§ EXTRACTED TEXT:
<<<<

Rachel Rosenthal is one of the most accomplished pioneers of performance art in the United States. Her work delves into autobiography, politics, consciousness, and the cosmos. Rosenthal and her parents fled Paris during World War II and settled in New York City. She began her early training in visual art, theater, and dance with Hans Hoffman, Merce Cunningham, Erwin Piscator, and Jean-Louis Barrault. After moving to Los Angeles in the mid-1950s, she established Instant Theater, a center of early 'happenings' on the West Coast. Instant Theater attracted a small audience consisting of artists associated with the Ferus Gallery, including Wallace Berman. She was a leading figure in the feminist art movement in Los Angeles during the 1970s. During the 1980s, her workshops—The DbD Experience—had a large following among artists, dancers, and theater practitioners. Unlike psychodrama, the workshops were, according to Rosenthal, “much more spiritual and abstract and artlike, often on a mythical level” (Roth, 31). Between 1994 and 1997, she reinvented Instant Theater as TOHUBOHU!, a multicultural improvisational group. The Hebrew phrase Tohu va-vohu refers to the formless, chaotic state of the universe before Creation.

>>>>

§ GIVEN MATERIAL:
<<<<

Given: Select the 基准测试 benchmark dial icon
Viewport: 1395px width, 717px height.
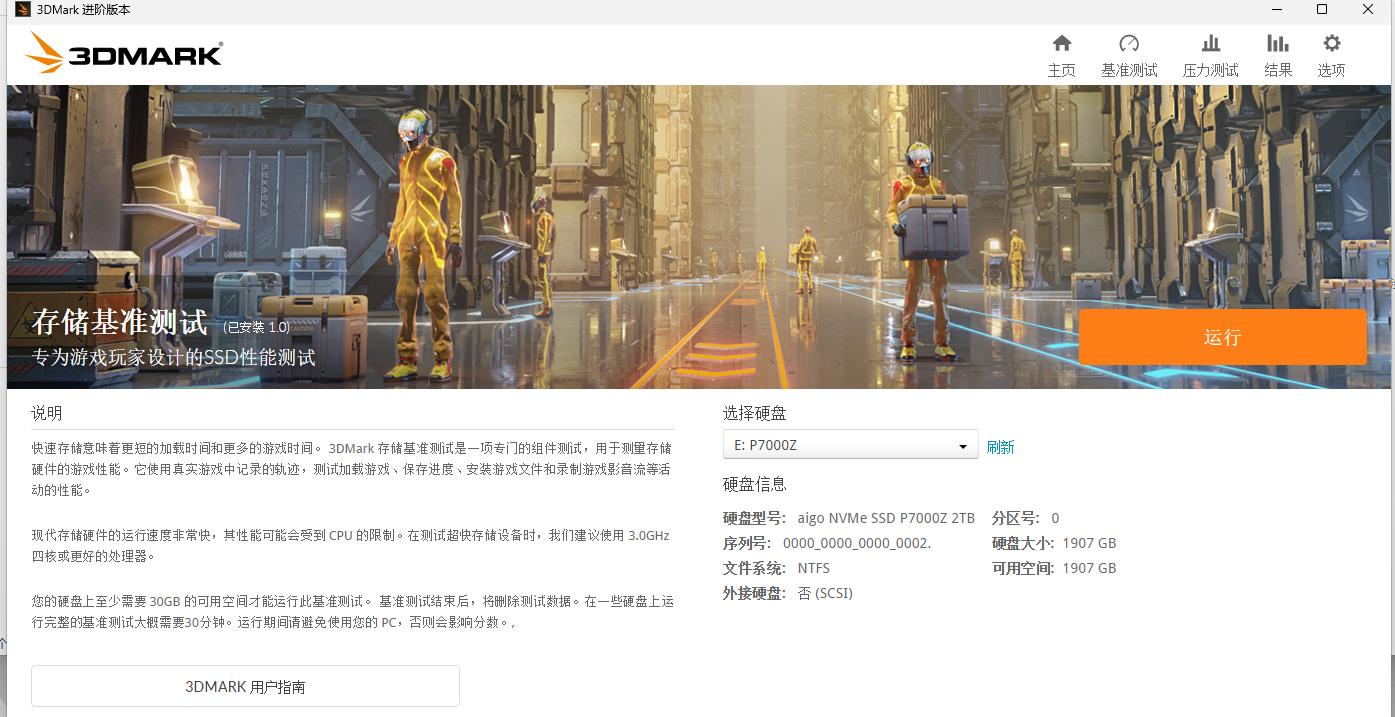Looking at the screenshot, I should [x=1129, y=44].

>>>>

§ EXERCISE INSTRUCTIONS:
a – According to the passage on Rachel Rosenthal, how did her DbD Experience workshops differ from psychodrama?
b – Carry on the passage about Rachel Rosenthal from the point where it stops.

§ RESULTS OF THE TASKS:
a – Rosenthal said her workshops were "much more spiritual and abstract and artlike, often on a mythical level" than psychodrama.

b –
DVD cover of Rachel Rosenthal's KabbaLAmobile performance
KabbaLAmobile (1984) was a performance presented in Carplays, a festival co-sponsored by the Museum of Contemporary Art and the Mark Taper Forum (Los Angeles) in conjunction with the exhibition The Automobile and Culture. According to Rosenthal, KabbaLAmobile addressed “how we’ve replaced spiritual values with materialistic concerns and how we still yearn for the transcendent and the mystical in our lives.” Rosenthal blended texts Sefer Yetzira (Book of Creation), the writings of the 13th century Kabbalist Abraham Abulafia, and copy from automotive magazines. She states, “I discovered that the literatures that deal with both subjects [Kabbalah and cars] are very similar insofar as they are both ecstatic and completely esoteric. No one can understand either one until one is an initiate. In the long run, spirituality isn’t found exclusively in this or that, so why not in cars? Cars, too, reflect the universe.”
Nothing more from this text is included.